Pemimpin yang berjiwa Firaun adalah pemimpin yang tidak tenang jiwanya. Pemimpin yang menuruti hawa nafsu daripada akalnya. Pemimpin yang jarang mendekat dengan Tuhannya (shalat).

Pemimpin ini menganggap dirinya sebagai tuhan. Ia tidak percaya Tuhan atau tipis kepercayaannya kepada Tuhan. Ia menganggap dirinya adalah segalanya. Ia bisa memerintah apapun kepada anak buahnya: siapa yang harus dibunuh, siapa yang harus dipenjara, siapa yang harus dinaikkan jabatan, siapa yang harus dipuji dan siapa yang harus dicela.

Baik buruk ditentukan oleh syahwatnya. Maka jangan heran pemimpin yang berjiwa Firaun ini akan melampiaskan syahwat kepada siapa saja yang diingininya. Tidak ada halal haram bagi dirinya. Yang ada adalah enak atau enggak sesuatu itu bagi dirinya.

Maka jangan heran, pemimpin yang berjiwa Firaun di negeri kita dulu bersekutu dengan PKI. PKI sebenarnya bukan tidak bertuhan. Komunis bertuhan, Tuhannya Iblis. Iblis yang rakus darah manusia. Iblis yang egois, bahagia untuk dirinya sendiri, meskipun banyak orang menderita. Iblis yang sombong, diri dan kelompoknya terhebat, tidak ada yang lebih hebat dari dirinya. Iblis yang tidak peduli neraka, yang penting dirinya puas, yang penting dirinya bahagia, meski banyak orang celaka karena dirinya.

Islam dan Kepemimpinan

Al-Qur’an memberikan teladan pemimpin, adalah para Rasul dan Nabi. Mereka adalah para pemimpin yang menjadi teladan bagi rakyatnya. Mereka laksana para cendekiawan yang terjun ke masyarakatnya, melihat persoalan di masyarakatnya dan berusaha sekuat mungkin mengatasi masalahnya.

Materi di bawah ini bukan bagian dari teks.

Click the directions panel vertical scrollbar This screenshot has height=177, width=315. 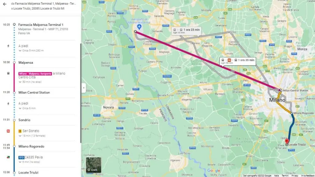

Bukan cendekiawan yang puas mengajar di kampus, tidak peduli masalah di masyarakat dan bangsanya.

Para Nabi adalah mereka yang berani melawan pemimpin yang zalim di zamannya. Nabi Ibrahim melawan Namrudz, Nabi Musa melawan Firaun, Nabi Isa melawan ‘penguasa Romawi’ dan pemimpin Yahudi serta Nabi Muhammad melawan para pemimpin kafir Quraisy.

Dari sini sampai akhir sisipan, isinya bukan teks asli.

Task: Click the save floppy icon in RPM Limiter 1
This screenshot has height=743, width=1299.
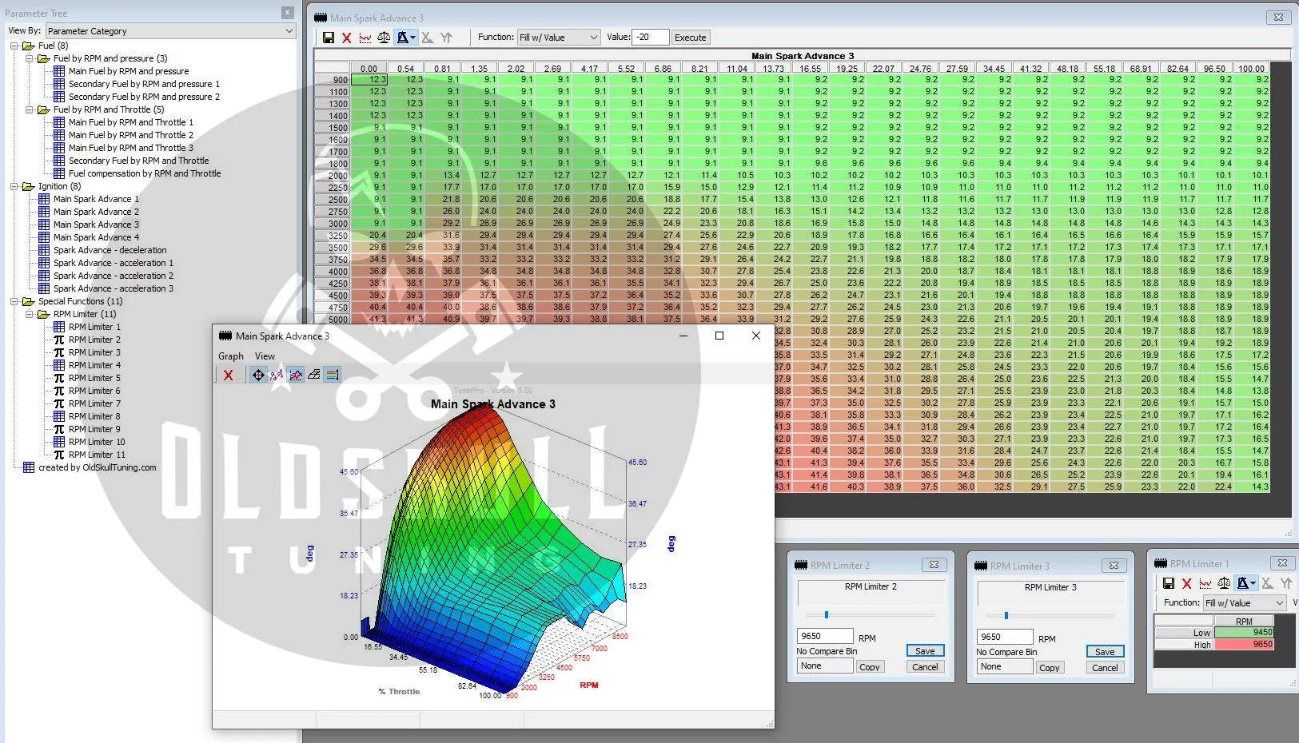Action: (1168, 584)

Sudah menjadi sunnatullah, pemimpin akan melawan ‘pemimpin’. Karena yang bisa mengritik pemimpin dengan tajam dan tepat hanyalah mereka yang berkelas pemimpin. Kelas pengikut biasanya kritikannya tidak menusuk hati sang pemimpin. Maka jangan heran dalam sejarah Orde Lama, Partai Masyumi (dan PSI) dibubarkan serta tokoh-tokohnya dipenjara. Karena tokoh-tokoh Islam Masyumi adalah para pemimpin yang tahu ‘kebusukan pemimpin negara’ saat itu.

Pemimpin dalam Islam sebelum memimpin masyarakat, ia harus bisa memimpin dirinya sendiri. Ia harus menata dirinya untuk maksimal taat kepada Allah dan Rasul-Nya. Pemimpin yang tidak taat kepada Allah dan RasulNya dilarang jadi pemimpin dalam Islam. Bila ia sendiri suka bermaksiyat kepada Allah, maka ia akan membuat sistem, mengajak pejabat dan rakyatnya untuk bermaksiyat pula.

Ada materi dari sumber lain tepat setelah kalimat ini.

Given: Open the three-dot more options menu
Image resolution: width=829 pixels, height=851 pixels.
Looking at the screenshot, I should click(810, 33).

Bila ia telah sanggup menata dirinya, makai ia akan bisa menata keluarganya. Selanjutnya ia bisa menata masyarakat, bangsanya bahkan dunia.

Jiwa kepemimpinan memang tidak dimiliki semua orang. Sebagaimana Allah memberikan berbagai macam keahlian pada manusia di dunia ini. Ada yang ahli memimpin, ada yang ahli mengobati, ada yang ahli pidato, ada yang ahli menulis dan lain-lain.

Al-Qur’an menyatakan, “Demi malam apabila menutupi (cahaya siang), dan siang apabila terang benderang, dan penciptaan laki-laki dan perempuan, sesungguhnya usaha kamu memang berbeda-beda. Adapun orang yang memberikan (hartanya di jalan Allah) dan bertakwa, dan membenarkan adanya pahala yang terbaik (surga), maka Kami kelak akan menyiapkan baginya jalan yang mudah. Dan adapun orang-orang yang bakhil dan merasa dirinya cukup, serta mendustakan pahala terbaik, aka kelak Kami akan menyiapkan baginya (jalan) yang sukar. Dan hartanya tidak bermanfaat baginya apabila ia telah binasa. Sesungguhnya kewajiban Kamilah memberi petunjuk, dan sesungguhnya kepunyaan Kamilah akhirat dan dunia.” (QS al Lail 1-13)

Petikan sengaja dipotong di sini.